--- 課題 ---
「This screenshot has」を含む行からデータの最後までを、一字一句変えずに書き写してください。画像は答えに含めないでください。

[要素とテキスト位置のデータ]
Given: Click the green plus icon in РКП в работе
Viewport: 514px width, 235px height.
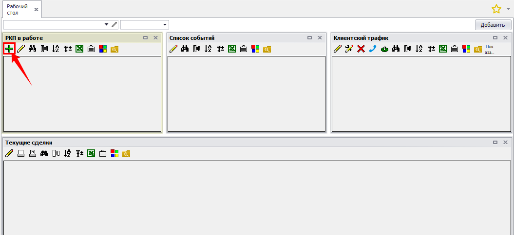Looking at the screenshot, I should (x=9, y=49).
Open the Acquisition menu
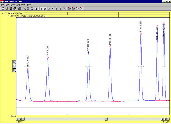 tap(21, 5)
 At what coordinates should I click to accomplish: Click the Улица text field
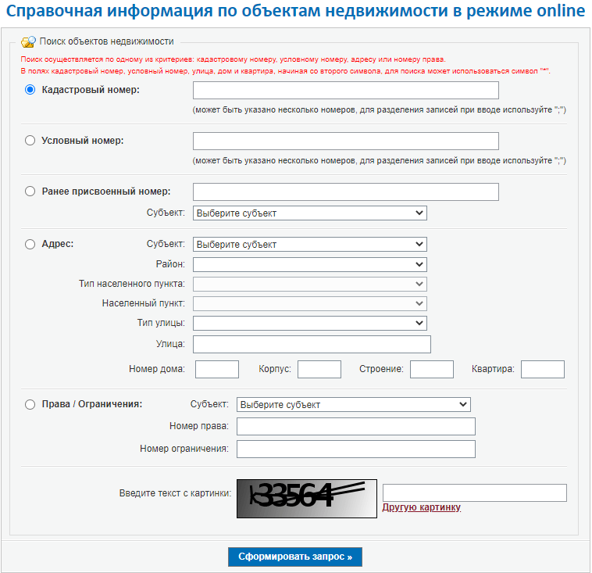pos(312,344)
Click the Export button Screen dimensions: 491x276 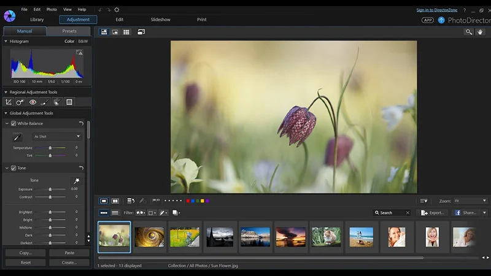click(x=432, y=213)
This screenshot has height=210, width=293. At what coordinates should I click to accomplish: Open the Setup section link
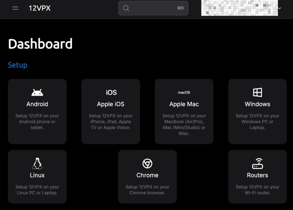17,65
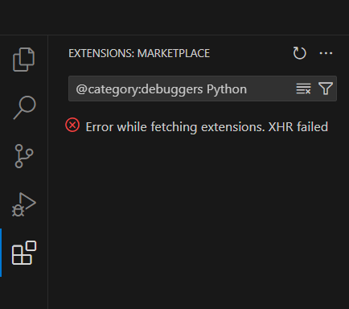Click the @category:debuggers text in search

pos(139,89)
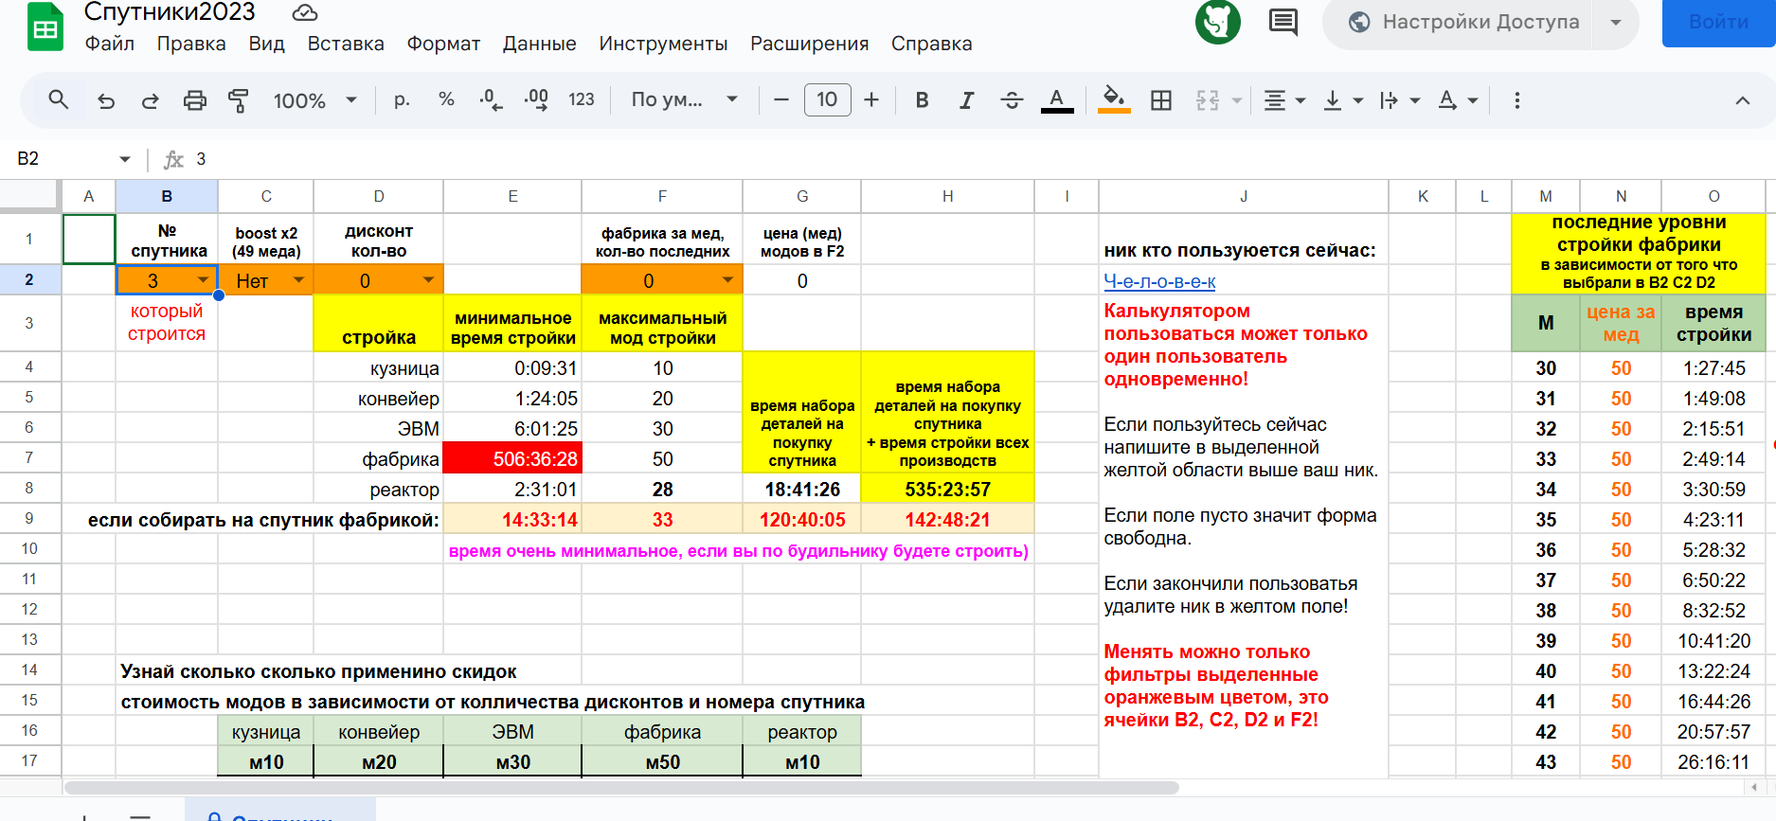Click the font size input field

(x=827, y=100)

--- 解答 ---
This screenshot has height=210, width=293. At what coordinates should I click to accomplish: Open the Setup section link
17,65
Click the @category:debuggers text in search

pos(139,89)
Click the font size input field

(x=827, y=100)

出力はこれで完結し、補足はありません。